CDW Corp false 0001402057 0001402057 2021-10-15 2021-10-15

 

 

UNITED STATES

SECURITIES AND EXCHANGE COMMISSION

Washington, D.C. 20549

 

 

FORM 8-K

 

 

CURRENT REPORT

Pursuant to Section 13 or 15(d)

of the Securities Exchange Act of 1934

Date of Report (Date of earliest event reported): October 15, 2021

 

 

CDW CORPORATION

(Exact name of registrant as specified in its charter)

 

 

 

Delaware   001-35985   26-0273989

(State or other jurisdiction

of incorporation)

 

(Commission

File Number)

 

(I.R.S. Employer

Identification No.)

 

75 Tri-State International

Lincolnshire, Illinois

  60069
(Address of principal executive offices)   (Zip Code)

Registrant’s telephone number, including area code: (847) 465-6000

None

(Former name or former address, if changed since last report)

 

 

Check the appropriate box below if the Form 8-K filing is intended to simultaneously satisfy the filing obligation of the registrant under any of the following provisions:

 

Written communications pursuant to Rule 425 under the Securities Act (17 CFR 230.425)

 

Soliciting material pursuant to Rule 14a-12 under the Exchange Act (17 CFR 240.14a-12)

 

Pre-commencement communications pursuant to Rule 14d-2(b) under the Exchange Act (17 CFR 240.14d-2(b))

 

Pre-commencement communications pursuant to Rule 13e-4(c) under the Exchange Act (17 CFR 240.13e-4(c))

Securities registered pursuant to Section 12(b) of the Act:

 

Title of each class

 

Trading

symbol(s)

 

Name of each exchange

on which registered

Common stock, par value $0.01 per share   CDW   Nasdaq Global Select Market

Indicate by check mark whether the registrant is an emerging growth company as defined in Rule 405 of the Securities Act of 1933 (17 CFR §230.405 of this chapter) or Rule 12b-2 of the Securities Exchange Act of 1934 (17 CFR §240.12b-2 of this chapter).

__Given information__

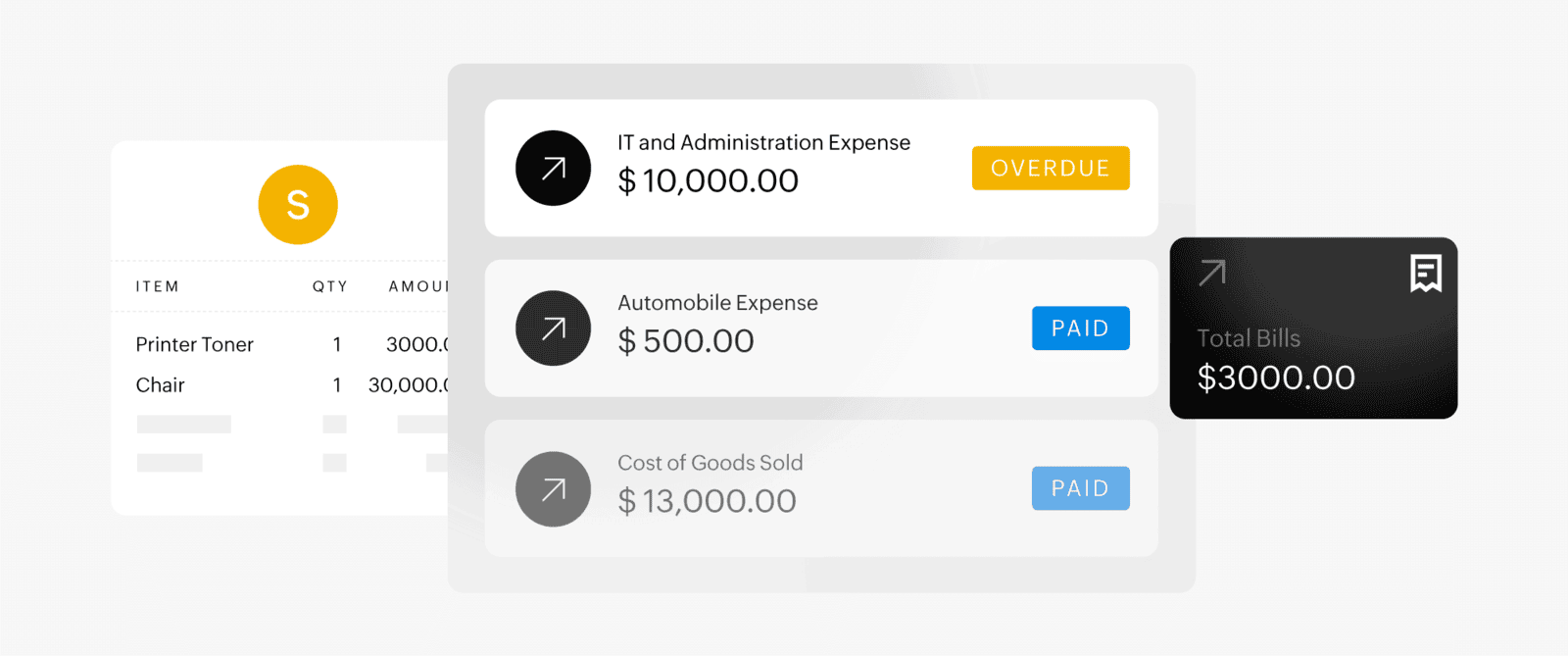Click the PAID badge for Automobile Expense
Screen dimensions: 1568x656
1080,328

__Aim of the task__
Please name the city and state of CDW Corporation's principal executive offices given on the Form 8-K cover page. The material plays no part here.

__Output for this task__
Lincolnshire, Illinois.